How Many Backlinks Does a Website Need?
While it’s hard to quantify the effect of a single backlink on a single page, we can look at the correlation between the backlinks and the ranking of a group of pages. Based on a study by Ahrefs there is a clear trend between the number of referring domains to a page and its organic search traffic (see graph below).
What is a referring domain?
A referring domain means a unique website linking to your page. “Unique” means a site that hasn’t previously linked to your page, as opposed to a site that has already linked to your page before.
Why are referring domains important?
The referring domains act as a “vote of confidence” from another website. When Google crawls a site it trusts and sees a link to your site, it considers this as a vote that your site is trustworthy/popular. The more unique votes Google encounters, the more confident it is that users will find value from your page, thus improving your ranking in SERPs.
There are several factors that influence how effective each referring domain is:
- How trusted is the referring domain?
- Is the page that links to your page relevant to your industry / topic of the linked page?
- Is the link “dofollow” or “nofollow”? (Dofollow backlinks and nofollow backlinks are two ways of identifying a link and telling Google how to associate the website you are linking to your website. Dofollow links are a way to pass on authority to a website, while a nofollow link does not pass on link juice.)
- Is the anchor text relevant to your page?
What is guest posting?
Guest Posting is the vehicle by which we optimize the 4 criteria:
- The websites we choose to post on are filtered by a third party metric that measures the authority of the website
- Since we write the article ourselves, we control the content and can ensure the article is highly relevant to the page we link to
- A “nofollow” basically means here’s another resource, but we’re not giving it a vote of confidence, whereas “dofollow” means we are giving it a vote of confidence. We only post on sites that allow us to link to your page using a “dofollow” link.

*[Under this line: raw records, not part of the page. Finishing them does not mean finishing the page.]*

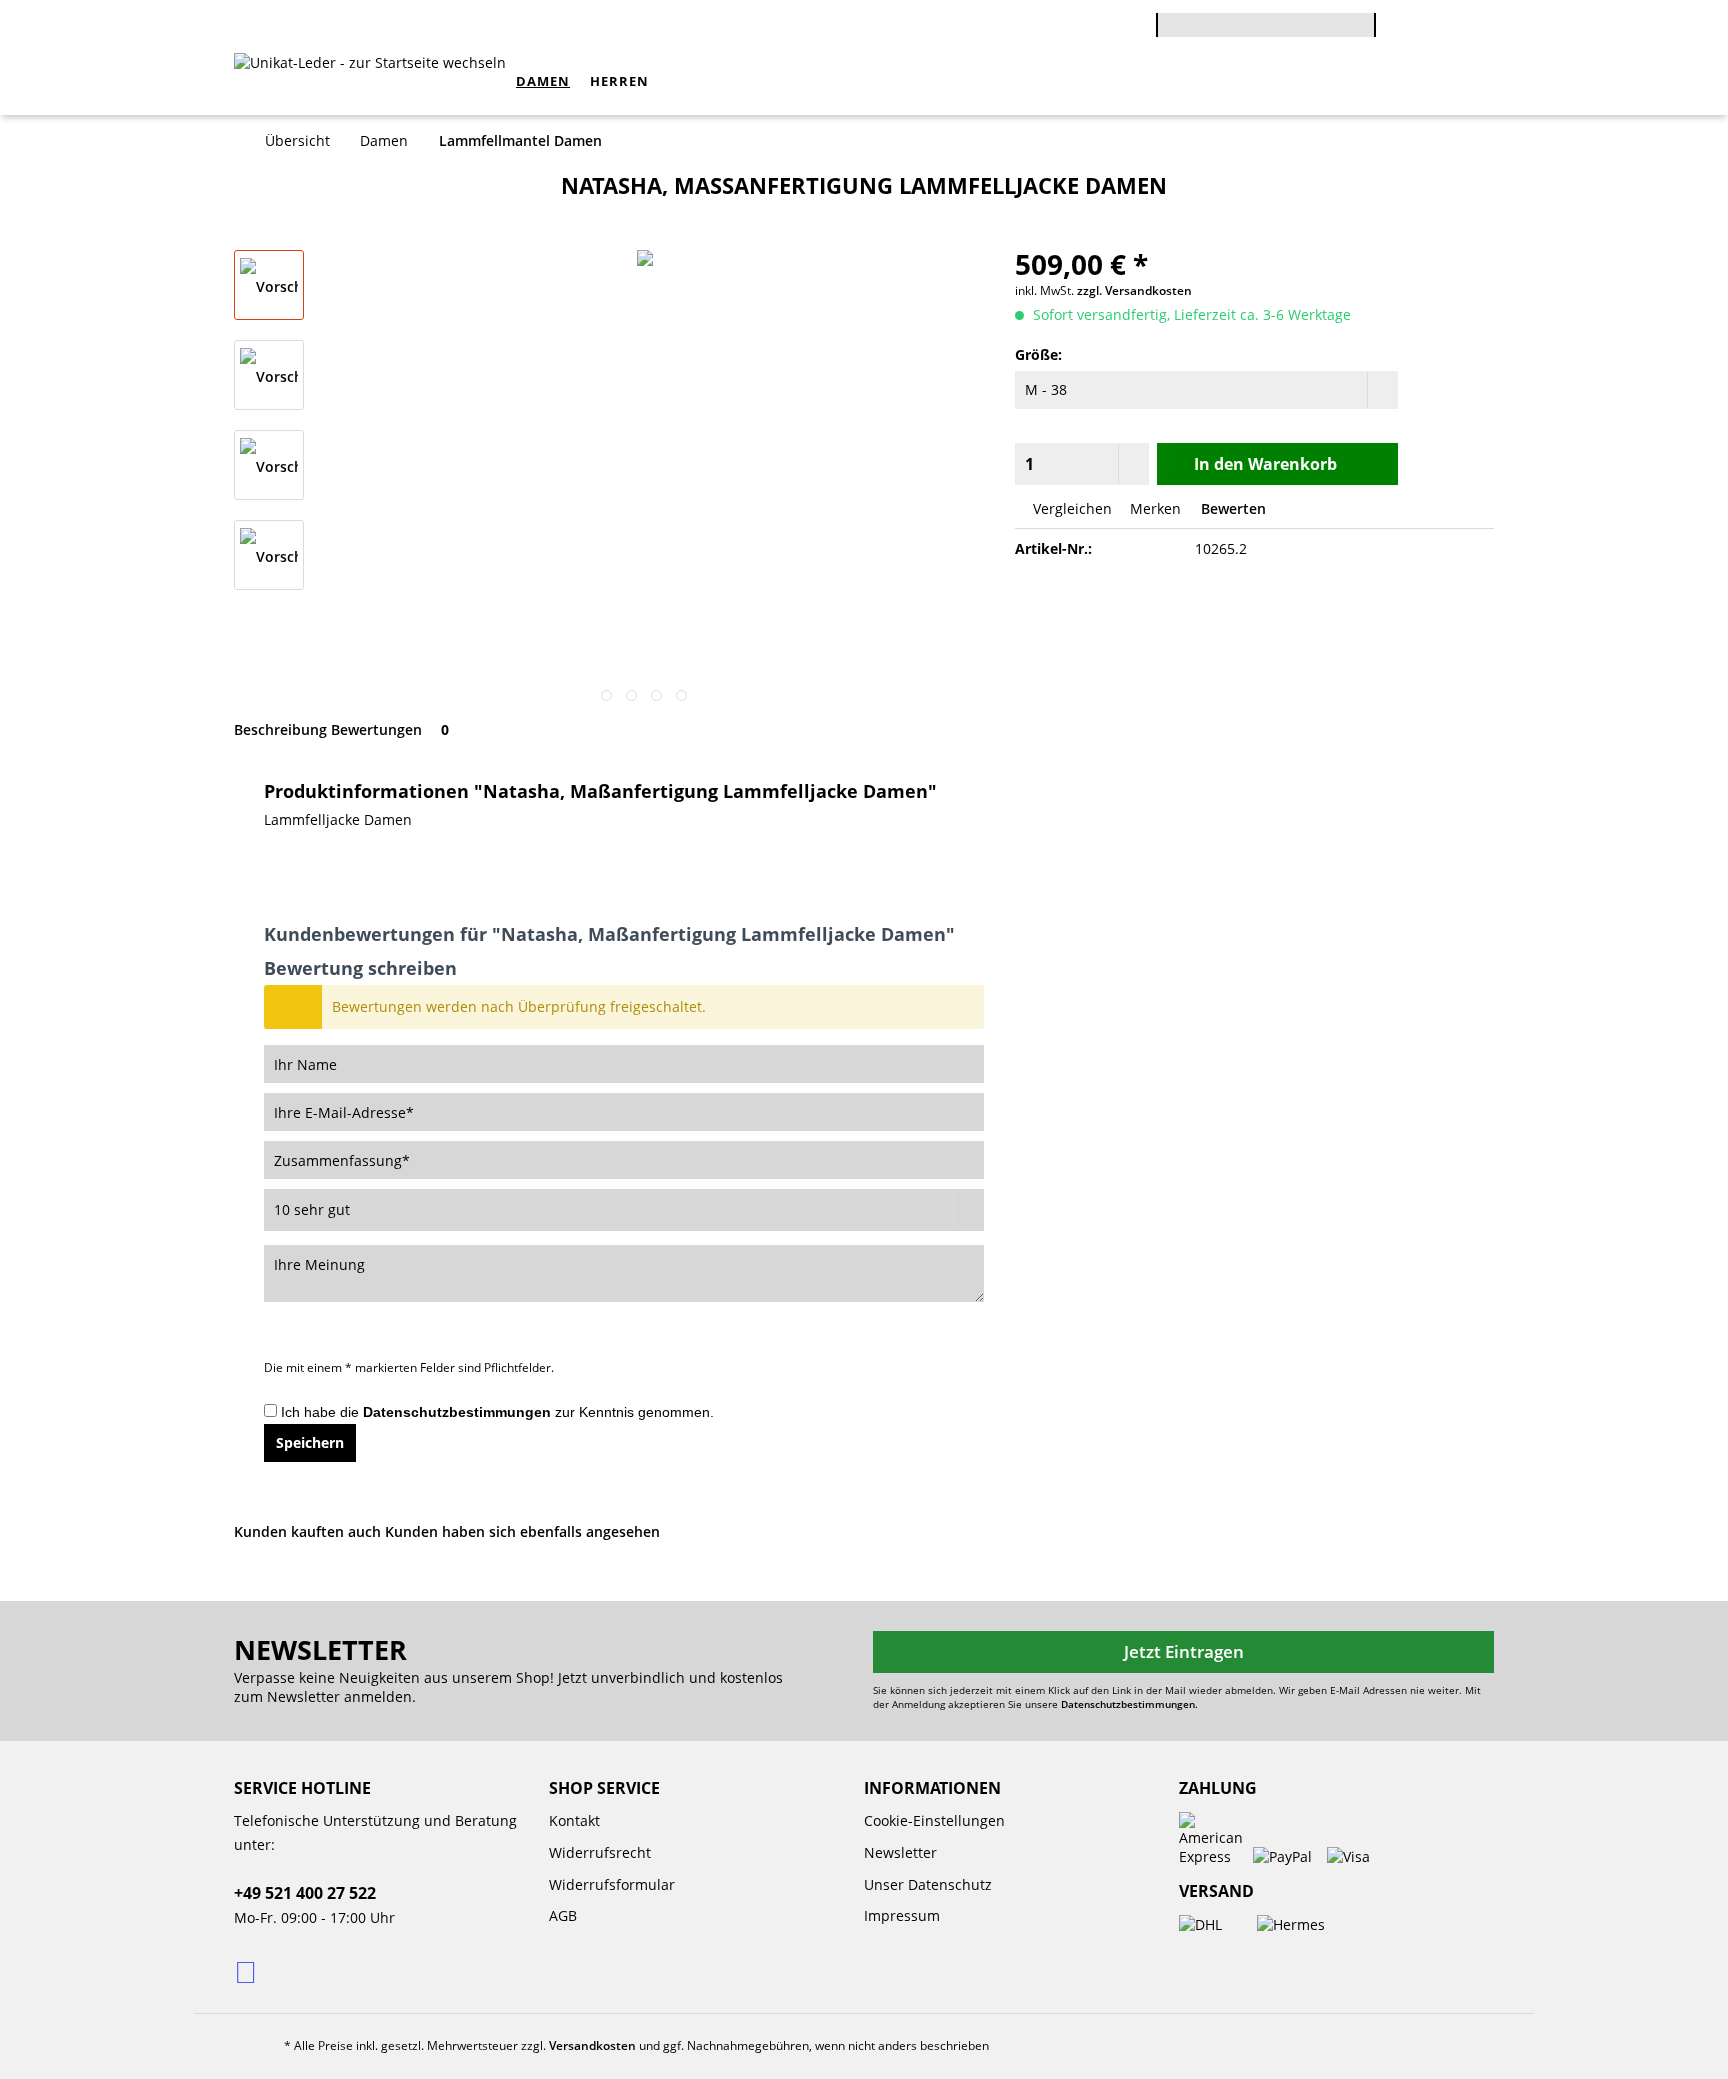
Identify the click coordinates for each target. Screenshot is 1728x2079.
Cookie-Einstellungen (934, 1820)
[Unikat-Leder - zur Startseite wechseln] (370, 88)
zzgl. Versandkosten (1134, 290)
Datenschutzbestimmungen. (1129, 1704)
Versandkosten (592, 2045)
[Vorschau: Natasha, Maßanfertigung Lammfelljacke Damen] (269, 285)
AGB (563, 1915)
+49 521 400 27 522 (305, 1893)
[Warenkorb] (1386, 12)
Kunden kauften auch (307, 1531)
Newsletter (900, 1852)
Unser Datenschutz (928, 1884)
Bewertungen (390, 729)
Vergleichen (1070, 508)
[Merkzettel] (1468, 28)
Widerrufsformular (612, 1884)
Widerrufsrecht (600, 1852)
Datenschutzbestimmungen (457, 1412)
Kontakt (574, 1820)
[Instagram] (247, 1971)
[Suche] (1366, 33)
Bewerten (1231, 508)
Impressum (902, 1915)
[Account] (1424, 27)
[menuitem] (1266, 31)
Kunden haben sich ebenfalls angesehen (522, 1531)
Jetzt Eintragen (1184, 1651)
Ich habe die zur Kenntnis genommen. (497, 1412)
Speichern (310, 1442)
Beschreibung (280, 729)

- Anchor text is the actual text of the link. If you wanted to rank a page for the search term “leather boots” a link with anchor text, “premium leather boots” would be more effective than a link with anchor text, “click here”. Again, since we control the content, we can optimize this text to be highly relevant to your page.
Why are guest posts important?
Let’s take a look at it from Google’s perspective. When a website begins to gain more and more votes of confidence, the algorithm’s thought process goes a little like this:
“Wow, this is great content, let’s see how it compares to existing articles…Okay, it’s better than most but there are a few that are similar quality. Let me look at the other metrics to determine how to order these. Ah, I see that these other articles have upvotes from other websites and have been around for a while and I know that our users are finding what they need in these existing articles because they’re staying around long enough to read all of the content. I’ll put the new one below these for now and reconsider its position if things change.”
The links from guest posts help break this tie with your page winding up higher in the results. Even if the content on your page is much better than a competitor’s page, the page with the better links will often win the exchange. The “quality” of content is subjective by nature and difficult for a human to compare accurately. It’s even more difficult for an algorithm. This is evident if you’ve ever seen popular websites on the first few results of the SERP but not found what you’re looking for in the articles and had to click on results at the bottom of the SERP to find what you’re looking for. The big names won the top spots because they’re more trusted, rather than because their content surpassed the others.
Final Thoughts
A final note on why guest posts are important — when we research the keywords or search terms we want to target with blog articles, we look for the terms with the highest traffic that we have a good chance of ranking for. We can see how many referring domains the competitors have and what quality those referring domains are. Knowing we will have a few referring domains shortly after article creation allows us to target search terms with higher traffic. Without referring domains we may only be able to confidently target search terms with 50 – 100 searches per month as opposed to terms with 500 – 2000+ searches per month.